## AVAILABLE DATA

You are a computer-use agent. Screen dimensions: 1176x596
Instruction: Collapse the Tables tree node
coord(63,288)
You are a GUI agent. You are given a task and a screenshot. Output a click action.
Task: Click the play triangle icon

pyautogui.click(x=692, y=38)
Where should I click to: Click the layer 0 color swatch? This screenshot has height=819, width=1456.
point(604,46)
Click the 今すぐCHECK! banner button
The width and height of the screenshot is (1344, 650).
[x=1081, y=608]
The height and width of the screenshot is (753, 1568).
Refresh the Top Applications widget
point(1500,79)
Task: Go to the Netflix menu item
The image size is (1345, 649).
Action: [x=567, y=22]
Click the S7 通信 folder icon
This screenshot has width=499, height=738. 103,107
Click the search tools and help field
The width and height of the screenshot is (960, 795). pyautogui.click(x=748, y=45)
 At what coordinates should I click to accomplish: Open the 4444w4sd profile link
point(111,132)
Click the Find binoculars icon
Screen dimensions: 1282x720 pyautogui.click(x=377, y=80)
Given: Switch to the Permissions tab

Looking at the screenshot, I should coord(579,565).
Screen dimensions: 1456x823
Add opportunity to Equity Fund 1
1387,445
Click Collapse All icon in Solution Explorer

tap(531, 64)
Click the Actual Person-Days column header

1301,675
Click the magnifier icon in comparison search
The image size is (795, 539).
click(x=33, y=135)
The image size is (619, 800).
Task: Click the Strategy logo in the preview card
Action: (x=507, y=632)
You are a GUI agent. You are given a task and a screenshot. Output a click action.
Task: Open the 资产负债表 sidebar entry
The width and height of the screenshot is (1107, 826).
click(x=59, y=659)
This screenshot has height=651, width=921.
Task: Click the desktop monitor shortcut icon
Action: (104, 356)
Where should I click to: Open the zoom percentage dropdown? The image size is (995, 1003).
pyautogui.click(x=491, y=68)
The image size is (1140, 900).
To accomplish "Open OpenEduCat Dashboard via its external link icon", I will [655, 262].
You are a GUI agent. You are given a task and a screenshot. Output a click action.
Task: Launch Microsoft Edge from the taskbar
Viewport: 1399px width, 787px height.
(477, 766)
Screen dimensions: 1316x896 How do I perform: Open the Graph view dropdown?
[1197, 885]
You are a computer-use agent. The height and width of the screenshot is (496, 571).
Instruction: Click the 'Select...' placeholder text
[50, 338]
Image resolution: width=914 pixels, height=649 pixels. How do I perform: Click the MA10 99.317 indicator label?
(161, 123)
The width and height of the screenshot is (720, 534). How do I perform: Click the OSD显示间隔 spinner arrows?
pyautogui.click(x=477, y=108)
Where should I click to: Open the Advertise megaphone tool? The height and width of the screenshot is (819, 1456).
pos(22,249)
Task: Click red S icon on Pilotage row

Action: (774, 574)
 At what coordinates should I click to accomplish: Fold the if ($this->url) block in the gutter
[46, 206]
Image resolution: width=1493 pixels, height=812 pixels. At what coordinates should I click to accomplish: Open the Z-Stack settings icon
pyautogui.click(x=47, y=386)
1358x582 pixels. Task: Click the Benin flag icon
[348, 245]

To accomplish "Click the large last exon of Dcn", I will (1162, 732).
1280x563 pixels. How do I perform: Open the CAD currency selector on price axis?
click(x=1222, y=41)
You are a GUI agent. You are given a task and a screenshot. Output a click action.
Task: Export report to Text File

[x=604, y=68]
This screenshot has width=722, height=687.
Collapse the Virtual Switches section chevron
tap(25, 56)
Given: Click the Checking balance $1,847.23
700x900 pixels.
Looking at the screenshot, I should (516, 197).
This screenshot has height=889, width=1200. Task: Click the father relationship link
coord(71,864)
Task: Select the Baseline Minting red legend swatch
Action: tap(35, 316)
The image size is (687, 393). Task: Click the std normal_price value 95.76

## REQUIREMENTS
Can you copy out the entire listing above, word for word?

## WRITTEN SOLUTION
You are a computer-use agent. Screen dimensions: 1176x596
Instruction: Collapse the Tables tree node
coord(63,288)
You are a GUI agent. You are given a task and a screenshot. Output a click action.
Task: Click the play triangle icon

pyautogui.click(x=692, y=38)
Where should I click to: Click the layer 0 color swatch? This screenshot has height=819, width=1456.
point(604,46)
Click the 今すぐCHECK! banner button
The width and height of the screenshot is (1344, 650).
[x=1081, y=608]
The height and width of the screenshot is (753, 1568).
Refresh the Top Applications widget
point(1500,79)
Task: Go to the Netflix menu item
The image size is (1345, 649).
Action: [x=567, y=22]
Click the S7 通信 folder icon
This screenshot has width=499, height=738. 103,107
Click the search tools and help field
The width and height of the screenshot is (960, 795). pyautogui.click(x=748, y=45)
 At what coordinates should I click to accomplish: Open the 4444w4sd profile link
point(111,132)
Click the Find binoculars icon
Screen dimensions: 1282x720 pyautogui.click(x=377, y=80)
Given: Switch to the Permissions tab

Looking at the screenshot, I should coord(579,565).
Screen dimensions: 1456x823
Add opportunity to Equity Fund 1
1387,445
Click Collapse All icon in Solution Explorer

tap(531, 64)
Click the Actual Person-Days column header

1301,675
Click the magnifier icon in comparison search
The image size is (795, 539).
click(x=33, y=135)
The image size is (619, 800).
Task: Click the Strategy logo in the preview card
Action: (x=507, y=632)
You are a GUI agent. You are given a task and a screenshot. Output a click action.
Task: Open the 资产负债表 sidebar entry
The width and height of the screenshot is (1107, 826).
click(x=59, y=659)
This screenshot has height=651, width=921.
Task: Click the desktop monitor shortcut icon
Action: (104, 356)
Where should I click to: Open the zoom percentage dropdown? The image size is (995, 1003).
pyautogui.click(x=491, y=68)
The image size is (1140, 900).
To accomplish "Open OpenEduCat Dashboard via its external link icon", I will [655, 262].
You are a GUI agent. You are given a task and a screenshot. Output a click action.
Task: Launch Microsoft Edge from the taskbar
Viewport: 1399px width, 787px height.
(477, 766)
Screen dimensions: 1316x896 How do I perform: Open the Graph view dropdown?
[1197, 885]
You are a computer-use agent. The height and width of the screenshot is (496, 571).
Instruction: Click the 'Select...' placeholder text
[50, 338]
Image resolution: width=914 pixels, height=649 pixels. How do I perform: Click the MA10 99.317 indicator label?
(161, 123)
The width and height of the screenshot is (720, 534). How do I perform: Click the OSD显示间隔 spinner arrows?
pyautogui.click(x=477, y=108)
Where should I click to: Open the Advertise megaphone tool? The height and width of the screenshot is (819, 1456).
pos(22,249)
Task: Click red S icon on Pilotage row

Action: (774, 574)
 At what coordinates should I click to accomplish: Fold the if ($this->url) block in the gutter
[46, 206]
Image resolution: width=1493 pixels, height=812 pixels. At what coordinates should I click to accomplish: Open the Z-Stack settings icon
pyautogui.click(x=47, y=386)
1358x582 pixels. Task: Click the Benin flag icon
[348, 245]

To accomplish "Click the large last exon of Dcn", I will (1162, 732).
1280x563 pixels. How do I perform: Open the CAD currency selector on price axis?
click(x=1222, y=41)
You are a GUI agent. You are given a task and a screenshot. Output a click action.
Task: Export report to Text File

[x=604, y=68]
This screenshot has width=722, height=687.
Collapse the Virtual Switches section chevron
tap(25, 56)
Given: Click the Checking balance $1,847.23
700x900 pixels.
Looking at the screenshot, I should (516, 197).
This screenshot has height=889, width=1200. Task: Click the father relationship link
coord(71,864)
Task: Select the Baseline Minting red legend swatch
Action: tap(35, 316)
The image size is (687, 393). Task: Click the std normal_price value 95.76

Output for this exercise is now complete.